WORK TO COMPLETE: Transcribe every record that appears below, exactly and in full.

═════ AVAILABLE DATA ═════

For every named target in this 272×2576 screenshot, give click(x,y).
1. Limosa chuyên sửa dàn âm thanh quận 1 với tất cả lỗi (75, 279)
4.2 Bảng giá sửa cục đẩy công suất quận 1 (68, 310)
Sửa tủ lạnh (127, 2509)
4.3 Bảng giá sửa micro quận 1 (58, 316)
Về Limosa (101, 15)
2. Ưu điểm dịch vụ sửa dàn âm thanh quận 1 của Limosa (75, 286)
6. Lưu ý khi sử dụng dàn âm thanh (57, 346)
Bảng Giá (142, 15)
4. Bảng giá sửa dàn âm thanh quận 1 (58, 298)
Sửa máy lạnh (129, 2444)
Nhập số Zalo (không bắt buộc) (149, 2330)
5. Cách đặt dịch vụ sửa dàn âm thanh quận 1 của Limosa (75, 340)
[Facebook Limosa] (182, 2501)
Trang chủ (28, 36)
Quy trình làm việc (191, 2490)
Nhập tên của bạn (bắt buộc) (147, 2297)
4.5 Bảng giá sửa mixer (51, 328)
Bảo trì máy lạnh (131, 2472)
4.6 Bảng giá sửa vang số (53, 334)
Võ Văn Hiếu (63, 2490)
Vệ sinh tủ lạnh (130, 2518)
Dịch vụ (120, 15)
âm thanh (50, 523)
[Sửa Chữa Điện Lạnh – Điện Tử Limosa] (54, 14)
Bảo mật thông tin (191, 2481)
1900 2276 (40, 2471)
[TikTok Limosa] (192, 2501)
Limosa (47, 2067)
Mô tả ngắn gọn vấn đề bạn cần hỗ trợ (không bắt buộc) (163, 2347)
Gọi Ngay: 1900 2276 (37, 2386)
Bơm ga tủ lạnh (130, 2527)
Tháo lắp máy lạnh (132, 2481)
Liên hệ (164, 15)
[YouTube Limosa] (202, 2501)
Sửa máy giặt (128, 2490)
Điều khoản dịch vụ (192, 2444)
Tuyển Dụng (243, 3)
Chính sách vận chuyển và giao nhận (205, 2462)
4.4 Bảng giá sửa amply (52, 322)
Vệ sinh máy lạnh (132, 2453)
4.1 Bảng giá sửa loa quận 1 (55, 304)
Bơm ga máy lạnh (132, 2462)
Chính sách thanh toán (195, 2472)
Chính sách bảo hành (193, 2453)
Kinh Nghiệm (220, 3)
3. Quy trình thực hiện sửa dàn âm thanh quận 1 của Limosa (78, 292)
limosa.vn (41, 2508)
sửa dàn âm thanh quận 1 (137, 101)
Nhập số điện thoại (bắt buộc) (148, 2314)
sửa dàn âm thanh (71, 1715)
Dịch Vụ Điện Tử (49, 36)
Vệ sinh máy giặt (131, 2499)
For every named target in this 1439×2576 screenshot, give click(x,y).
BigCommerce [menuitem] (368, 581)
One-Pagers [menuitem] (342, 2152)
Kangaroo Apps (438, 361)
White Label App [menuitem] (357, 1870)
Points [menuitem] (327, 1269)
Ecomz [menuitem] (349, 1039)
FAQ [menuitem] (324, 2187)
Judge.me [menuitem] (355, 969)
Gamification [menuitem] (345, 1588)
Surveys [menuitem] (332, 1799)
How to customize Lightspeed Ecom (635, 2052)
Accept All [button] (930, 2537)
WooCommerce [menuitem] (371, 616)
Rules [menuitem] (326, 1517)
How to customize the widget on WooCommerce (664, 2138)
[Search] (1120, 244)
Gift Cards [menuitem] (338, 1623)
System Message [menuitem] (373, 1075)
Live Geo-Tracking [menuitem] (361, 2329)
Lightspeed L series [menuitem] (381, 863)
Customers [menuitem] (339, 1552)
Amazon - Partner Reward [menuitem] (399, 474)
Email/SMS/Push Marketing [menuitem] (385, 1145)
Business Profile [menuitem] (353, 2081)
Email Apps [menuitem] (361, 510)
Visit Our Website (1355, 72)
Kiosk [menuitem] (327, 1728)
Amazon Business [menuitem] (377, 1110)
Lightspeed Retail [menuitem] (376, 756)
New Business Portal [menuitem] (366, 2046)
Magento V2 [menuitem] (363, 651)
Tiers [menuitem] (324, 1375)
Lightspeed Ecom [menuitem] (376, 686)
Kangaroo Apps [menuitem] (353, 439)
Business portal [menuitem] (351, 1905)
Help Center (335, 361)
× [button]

═════

RESPONSE:
For every named target in this 272×2576 screenshot, give click(x,y).
1. Limosa chuyên sửa dàn âm thanh quận 1 với tất cả lỗi (75, 279)
4.2 Bảng giá sửa cục đẩy công suất quận 1 (68, 310)
Sửa tủ lạnh (127, 2509)
4.3 Bảng giá sửa micro quận 1 (58, 316)
Về Limosa (101, 15)
2. Ưu điểm dịch vụ sửa dàn âm thanh quận 1 của Limosa (75, 286)
6. Lưu ý khi sử dụng dàn âm thanh (57, 346)
Bảng Giá (142, 15)
4. Bảng giá sửa dàn âm thanh quận 1 (58, 298)
Sửa máy lạnh (129, 2444)
Nhập số Zalo (không bắt buộc) (149, 2330)
5. Cách đặt dịch vụ sửa dàn âm thanh quận 1 của Limosa (75, 340)
[Facebook Limosa] (182, 2501)
Trang chủ (28, 36)
Quy trình làm việc (191, 2490)
Nhập tên của bạn (bắt buộc) (147, 2297)
4.5 Bảng giá sửa mixer (51, 328)
Bảo trì máy lạnh (131, 2472)
4.6 Bảng giá sửa vang số (53, 334)
Võ Văn Hiếu (63, 2490)
Vệ sinh tủ lạnh (130, 2518)
Dịch vụ (120, 15)
âm thanh (50, 523)
[Sửa Chữa Điện Lạnh – Điện Tử Limosa] (54, 14)
Bảo mật thông tin (191, 2481)
1900 2276 (40, 2471)
[TikTok Limosa] (192, 2501)
Limosa (47, 2067)
Mô tả ngắn gọn vấn đề bạn cần hỗ trợ (không bắt buộc) (163, 2347)
Gọi Ngay: 1900 2276 (37, 2386)
Bơm ga tủ lạnh (130, 2527)
Tháo lắp máy lạnh (132, 2481)
Liên hệ (164, 15)
[YouTube Limosa] (202, 2501)
Sửa máy giặt (128, 2490)
Điều khoản dịch vụ (192, 2444)
Tuyển Dụng (243, 3)
Chính sách vận chuyển và giao nhận (205, 2462)
4.4 Bảng giá sửa amply (52, 322)
Vệ sinh máy lạnh (132, 2453)
4.1 Bảng giá sửa loa quận 1 (55, 304)
Bơm ga máy lạnh (132, 2462)
Chính sách thanh toán (195, 2472)
Chính sách bảo hành (193, 2453)
Kinh Nghiệm (220, 3)
3. Quy trình thực hiện sửa dàn âm thanh quận 1 của Limosa (78, 292)
limosa.vn (41, 2508)
sửa dàn âm thanh quận 1 (137, 101)
Nhập số điện thoại (bắt buộc) (148, 2314)
sửa dàn âm thanh (71, 1715)
Dịch Vụ Điện Tử (49, 36)
Vệ sinh máy giặt (131, 2499)
For every named target in this 1439×2576 screenshot, give click(x,y).
BigCommerce [menuitem] (368, 581)
One-Pagers [menuitem] (342, 2152)
Kangaroo Apps (438, 361)
White Label App [menuitem] (357, 1870)
Points [menuitem] (327, 1269)
Ecomz [menuitem] (349, 1039)
FAQ [menuitem] (324, 2187)
Judge.me [menuitem] (355, 969)
Gamification [menuitem] (345, 1588)
Surveys [menuitem] (332, 1799)
How to customize Lightspeed Ecom (635, 2052)
Accept All [button] (930, 2537)
WooCommerce [menuitem] (371, 616)
Rules [menuitem] (326, 1517)
How to customize the widget on WooCommerce (664, 2138)
[Search] (1120, 244)
Gift Cards [menuitem] (338, 1623)
System Message [menuitem] (373, 1075)
Live Geo-Tracking [menuitem] (361, 2329)
Lightspeed L series [menuitem] (381, 863)
Customers [menuitem] (339, 1552)
Amazon - Partner Reward [menuitem] (399, 474)
Email/SMS/Push Marketing [menuitem] (385, 1145)
Business Profile [menuitem] (353, 2081)
Email Apps [menuitem] (361, 510)
Visit Our Website (1355, 72)
Kiosk [menuitem] (327, 1728)
Amazon Business [menuitem] (377, 1110)
Lightspeed Retail [menuitem] (376, 756)
New Business Portal [menuitem] (366, 2046)
Magento V2 [menuitem] (363, 651)
Tiers [menuitem] (324, 1375)
Lightspeed Ecom [menuitem] (376, 686)
Kangaroo Apps [menuitem] (353, 439)
Business portal [menuitem] (351, 1905)
Help Center (335, 361)
× [button]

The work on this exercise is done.